» Selection
Perspectives on Reading Comprehension and Retelling

As an ELL Instructional Coach, I am called in to provide perspectives on English Language Learning when there is a question or concern about a student.As students work through the arduous task of acquiring language in order to access academic content in the classroom, a common concern among educators is how to help students comprehend what they are reading.

When a conversation begins about a student with, “They can’t comprehend.” My first question is, “Are you sure?” There are a variety of variables that affect reading comprehension. For English Language Learners, the variables become more complex as they strive to take a new language, translate it into something familiar and then make connections to translate it back into English again.  Consider your students and think about the texts that you are asking them to read.

  • Do they have prior knowledge to access the text or do they need opportunities for building background in order to create meaning?
  • What is the content vocabulary and the academic vocabulary required in order for students to comprehend the text?
  • What are the language structures of the text and does the student use them in their oral language or will it require explicit teaching in order for them to have access to the content?

» Given task 1
Write out the part of the reading comprehension piece starting at "When a conversation" and ending at "to create meaning?".
» Given task 2
In the reading comprehension piece, what is the writer's first question when a conversation about a student begins with "They can't comprehend"?
Rely only on the reading comprehension piece, with no outside knowledge.

» Dataset content
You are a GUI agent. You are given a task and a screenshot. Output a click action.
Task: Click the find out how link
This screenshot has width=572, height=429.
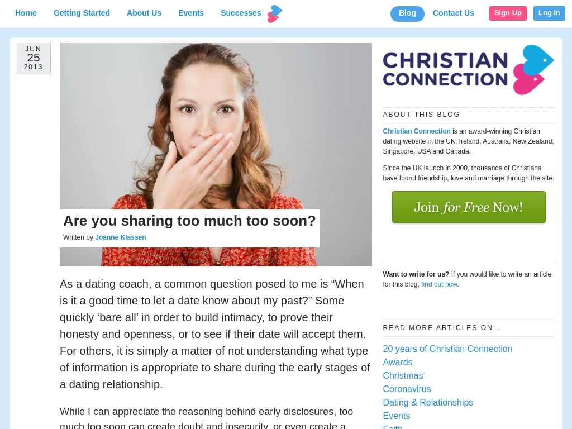point(439,284)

» Correct answer 1
When a conversation begins about a student with, “They can’t comprehend.” My first question is, “Are you sure?” There are a variety of variables that affect reading comprehension. For English Language Learners, the variables become more complex as they strive to take a new language, translate it into something familiar and then make connections to translate it back into English again.  Consider your students and think about the texts that you are asking them to read.

  • Do they have prior knowledge to access the text or do they need opportunities for building background in order to create meaning?

» Correct answer 2
"Are you sure?"